OPINIÃO

A ideia de doutrinamento ideológico no Enem

27/10/2015 12:23 -02 | Atualizado 27/01/2017 00:31 -02

O Exame Nacional do Ensino Médio do ano de 2015 será um dos tópicos mais comentados por muito tempo, tendo abordado diversos assuntos de interesse público, assim como priorizando a reflexão sobre a persistência da violência contra a mulher na sociedade brasileira.

O debate alcançou grandes proporções quando determinadas parcelas da sociedade afirmaram a existência de processo de doutrinamento ideológico, sendo usado o exame como método de obrigar os participantes a aceitar as teorias de filósofos e pensadores renomados internacionalmente.

O ponto principal que demonstra nitidamente a parcialidade em tais informações é que de maneira alguma qualquer questão impõe a obrigatoriedade de aceitar a conclusão reflexiva da linha de pensamento do autor citado em cada questão. O que se busca é a interpretação do texto, devendo entender, por exemplo, a marca de determinado movimento social ou o intuito do trecho citado.

Diversos outros pensadores citados de maneira alguma solidarizam com o dito "pensamento de esquerda", como são os casos de Friedrich Nietzsche, Thomas Hobbes, Max Weber, Tomás de Aquino e David Hume.

Ou seja, com uma pluralidade tão grande de autores, não há como se falar em qualquer tipo de doutrinamento. A razão se encontra nas raízes do discurso de ódio perpetuado por certos indivíduos conservadores e fundamentalistas, os mesmos que se recusam a conviver com a pluralidade de pensamentos que existe em nossa sociedade. São aqueles que tentam criar uma sociedade regrada com base em seu entendimento pessoal do que é correto, tentando, inclusive, cercear direitos para quem se encontra fora de sua política ideológica.

O tema da redação abordou a persistência da violência contra a mulher, assunto reflexivo que busca a análise crítica sobre um grande problema social brasileiro. O tema não é novidade, tendo sido presente em diversos concursos públicos, principalmente da carreira jurídica, não podendo se desqualificar o tema pela suposta inexistência de agressões.

Segundo dados da pesquisa realizada pelo Instituto Avon em parceria com Data Popular, de 2014, é unânime o reconhecimento da existência do machismo, tendo computado 96% dos votos para tanto. A conclusão ainda mais perturbadora é de que 3 em cada 5 mulheres jovens já sofreram algum tipo de violência em relacionamentos, além de 77% relatarem viver em situação de violência com agressões semanais ou diárias, sendo a violência cometida por homens com algum tipo de vínculo afetivo com a vítima em mais de 80% dos casos.

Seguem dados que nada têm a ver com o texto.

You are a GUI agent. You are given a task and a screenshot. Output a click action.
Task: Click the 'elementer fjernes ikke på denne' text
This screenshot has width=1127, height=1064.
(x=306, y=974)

A compressão dessa problemática é vital para a reflexão acerca do problema social que assola a sociedade brasileira, impactando diretamente no processo democrático para a inserção de certas parcelas de maneira efetiva na sociedade, não podendo continuar a ser alvo de discriminação e violência como ocorre hoje, também demonstrando a parcialidade de políticos e formadores de opinião que apenas almejam estimular discursos de ódio para continuarem com seu pensamento pequeno, sendo responsáveis diretos pela permanência da selvageria diária contra a comunidade LGBT, mulheres e diversas outras minorias apartadas socialmente.